» **AIM 1**
Please rewrite the records from the line containing "This screenshot has" through the end of the records, both lines included, with "Categories" swapped for "Settings" and nothing else altered. Omit the pictures.

» **READING PASSAGE**
-- Start --
Google Datastore and the shift from a RDBMS 8

Posted by ben Sun, 13 Apr 2008 23:23:47 GMT

So many random musings and theories on Google App Engine, I won’t bother musing about it myself, except to mention that Ian Bicking put together instructions for running Pylons on it. These also work fine for using the latest Pylons 0.9.7 beta.

I got Beaker, the session and caching WSGI middleware that Pylons uses, running fine on Google now, using Google Datastore as the backend. Diving into the Datastore docs to get a grip on what’s the best way to implement it shed some light on the transition any developer thinking about writing data-backed apps for GAE (Google App Engine) will need to tackle.

Some notes on terminology, Google has Entities, Kinds, and Properties. These correspond roughly to Rows, Tables, and Columns in RDBMS-speak. Kinds can also be called classes, because in the Python API, you create a class and inherit from the appropriate datastore class. Entities may also be referred to as instances, since performing a query returns a list of objects (instances).

Sessions and Datastore

First, regarding sessions. Beaker will now let a Pylons app use normal sessions on GAE, the real question is, should you?

The Google User API makes it trivial to get currently logged in user, and the datastore comes with a property type for a ‘table’ that is specifically made for a Google user account reference. So with just one short command, you can have an entity from the Datastore that corresponds to a given user, ie:

userpref = UserPrefs.all().filter('user =', users.get_current_user()).get()

The Datastore is blindingly fast for reads and queries, so there’s a compelling reason to ignore sessions altogether and just fetch the appropriate preferences or what-have-you. This leaves people with the normal reason for wanting more, ie, a session, “But wait, I want to stash other little things with the user when they run around my app!”. Not a problem.

Google’s Datastore has an Expando class for entities that lets you dynamically add properties of various types. It’s like having a RDBMS where you can just add columns to each row, on the fly. The dynamic_properties() entity method makes it easy upon pulling an object, to see what dynamic properties were already assigned.

As far as I’m concerned, this pretty much mitigates the need for a session system. If you didn’t want to require user login, you could always make a little session ID yourself, and keep that on the UserPrefs table as a separate property, then query on that.

Rethinking how you store/query/insert data

Going slowly through all the Datastore docs and especially reading some of the performance information people were drumming up on the GAE mail list brought up a number of issues with how people with RDBMS backgrounds approached Datastore. Many of the table layouts I saw pasted on the mail list were clearly written for how an RDBMS works, with sometimes significant work required to adapt it to deal with Datastore.

A little background might help understand this difference. Google Datastore is implemented on top of BigTable, which is described briefly in the paper as a “sparse, distributed, persistent multi-demensional sorted map”. One of the other descriptions I heard in a talk on data storage techniques at FOO Camp from a Google developer was, “think of a BigTable table as a spreadsheet, except with pretty much as many columns as you want”.

This brings about a fairly big shift in thinking for the developer who grew up on an RDBMS. The fairly normalized organization of data written without regard to massively distributed data stores suddenly becomes a rather big problem. Consider a few of the ‘limitations’ of Datastore that will jump right out at you:

  • You cannot query across relations
  • You cannot retrieve more than 1000 rows in a query
  • Writes are much much slower than you’re used to (a developer on the mail list said 50 inserts with 2 fields each almost ate up the 3 seconds allowed for a web request)
-- End --
» **EXERCISE MATERIALS**
-- Start --
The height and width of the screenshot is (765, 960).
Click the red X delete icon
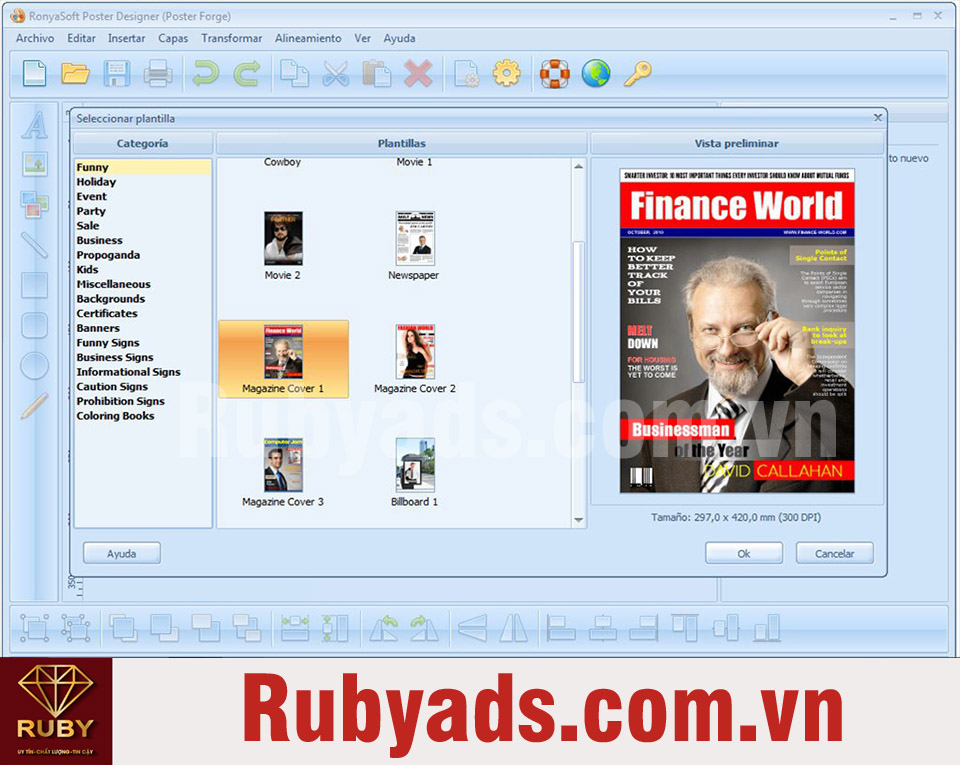417,73
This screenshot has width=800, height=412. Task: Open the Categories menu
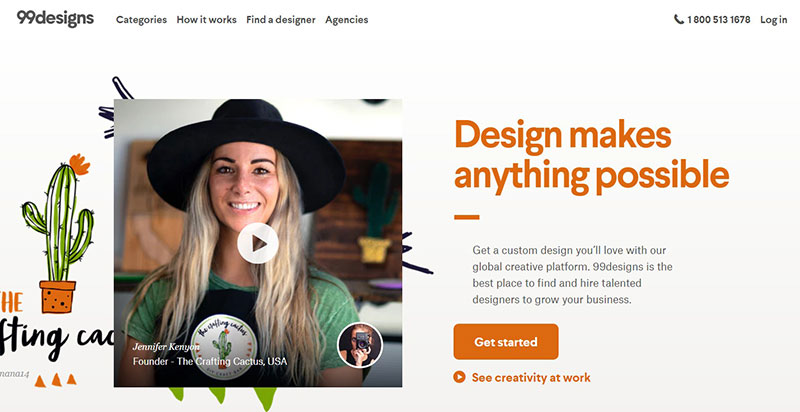pyautogui.click(x=141, y=20)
-- End --
» **AIM 2**
According to the post on Google Datastore, what do Kinds roughly correspond to in RDBMS terms?

» **EXERCISE RESULT 1**
This screenshot has width=800, height=412. Task: Open the Settings menu
pyautogui.click(x=141, y=20)

» **EXERCISE RESULT 2**
Tables.